Eastern Europe’s Soccer Hopes Rising

The logo of Serbian team Red Star Belgrade. Wikimedia Commons.

The logo of Serbian team Red Star Belgrade. Wikimedia Commons.

English soccer giant Liverpool has been humbled in a two-nil loss to Serbian debutants Red Star Belgrade at the top flight of European football on November 6. Liverpool’s chance of leaving the group stage of the Champions League is now under threat, while the Serbs secured their first-ever Champions League win.

Man of the match Milan Pavkov was seen celebrating his two goals with his club’s Delije ultras -- the most fanatical core of supporters -- after the final whistle. An ecstatic crowd greeted him after a victory over a team whose market value is nearly ten times larger than Red Star Belgrade’s own.

Despite holding nearly three-fourths of possession time and taking more than twice as many shots as Red Star, one of which was on an open goal, Liverpool failed to deliver.

Liverpool boss Jurgen Klopp admitted that his own team was at fault. Asked if he could put his finger on what went wrong, he said that his ten fingers were not enough to cover everything. “We made life a bit too easy tonight for Belgrade,” stated Klopp.
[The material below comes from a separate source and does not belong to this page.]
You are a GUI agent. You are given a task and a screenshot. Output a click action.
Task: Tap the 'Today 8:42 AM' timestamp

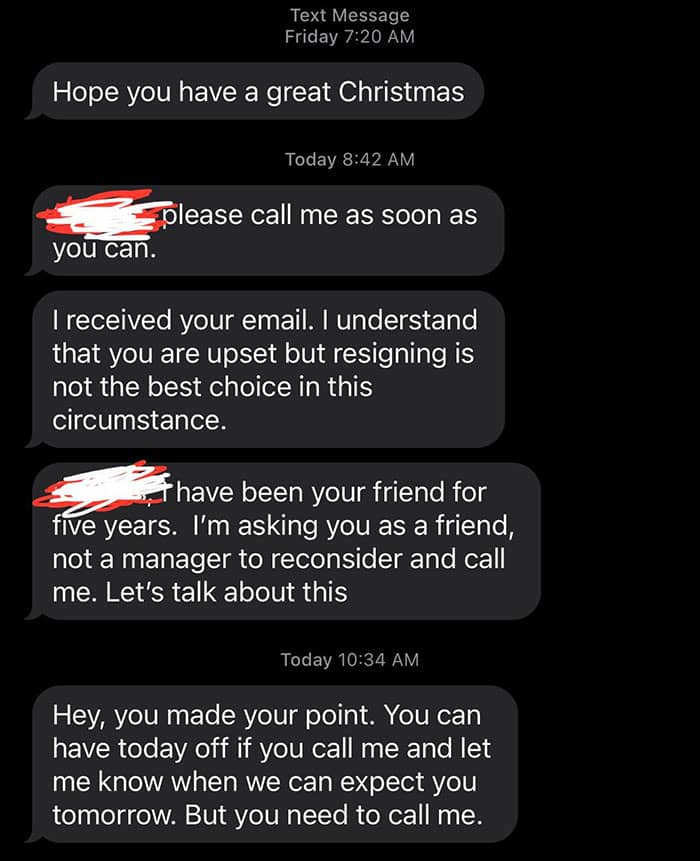tap(350, 159)
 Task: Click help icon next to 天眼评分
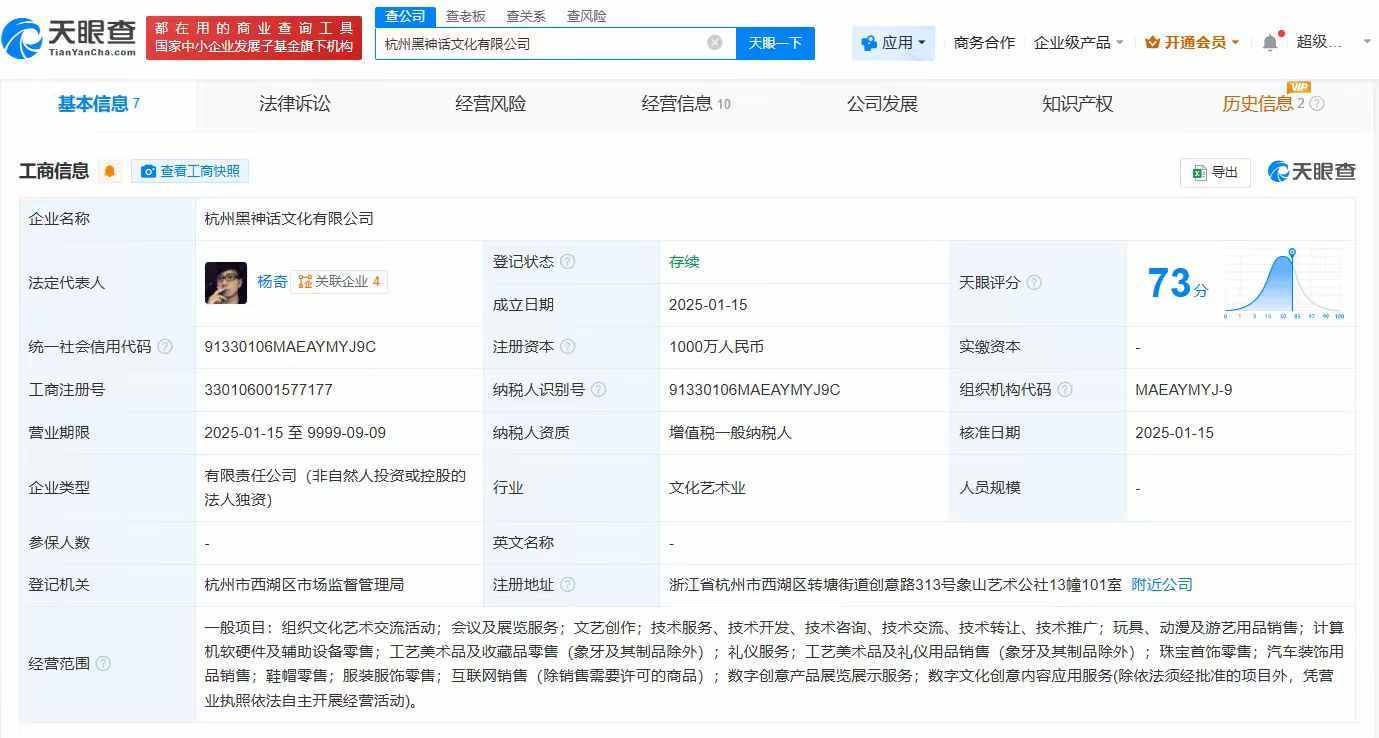coord(1034,283)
While this match may seem like a miracle for Belgrade and a disastrous performance from Liverpool, the result may have been received with less surprise in past years. Before the end of the Cold War, Eastern teams consistently performed on par with their Western counterparts. From the 1960s until the fall of the Berlin Wall and the breakup of Yugoslavia, Eastern clubs had taken the Winner’s cup -- the predecessor to the Champions League -- six times and had come in second place on 1 occasions. After 1991, not a single team from the region accomplished either feat.

After the Iron Curtain fell, domestic rules protecting Eastern clubs were suddenly gone. Players in the former USSR no longer had to be at least 31 years old to be transferred abroad and subsequently flocked West. As football writer Jonathan Wilson explained, clubs that were funded by the state suddenly found themselves unable to pay wages and mired in corruption.
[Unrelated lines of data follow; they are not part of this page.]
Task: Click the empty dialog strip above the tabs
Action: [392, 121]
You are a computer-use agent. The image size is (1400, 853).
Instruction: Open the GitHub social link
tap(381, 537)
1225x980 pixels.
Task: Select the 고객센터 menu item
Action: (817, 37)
Eastern clubs could not compete with the heavily commercialized Western teams. At the same time, oligarchs that bought the teams after the collapse of the Soviet bloc created huge disparity within domestic leagues that has killed competition.

Stories like those of Otelul Galati became normalized. The small Romanian club were sprung into the Champions League after winning their local league in 2011. Today they find themselves in the fourth tier of the country after the owners asset-stripped the club and left. FIFpro found that three-quarters of Romanian players have been paid late in the last two seasons.

Few remember that Red Star Belgrade was the last Eastern club to seize the European cup in 1991. Shortly thereafter, a team that had produced household names like AC Milan legend Savićević found its squad torn apart as the Yugoslav wars began and Croatian, Bosnian, and Montenegrin players were forced out.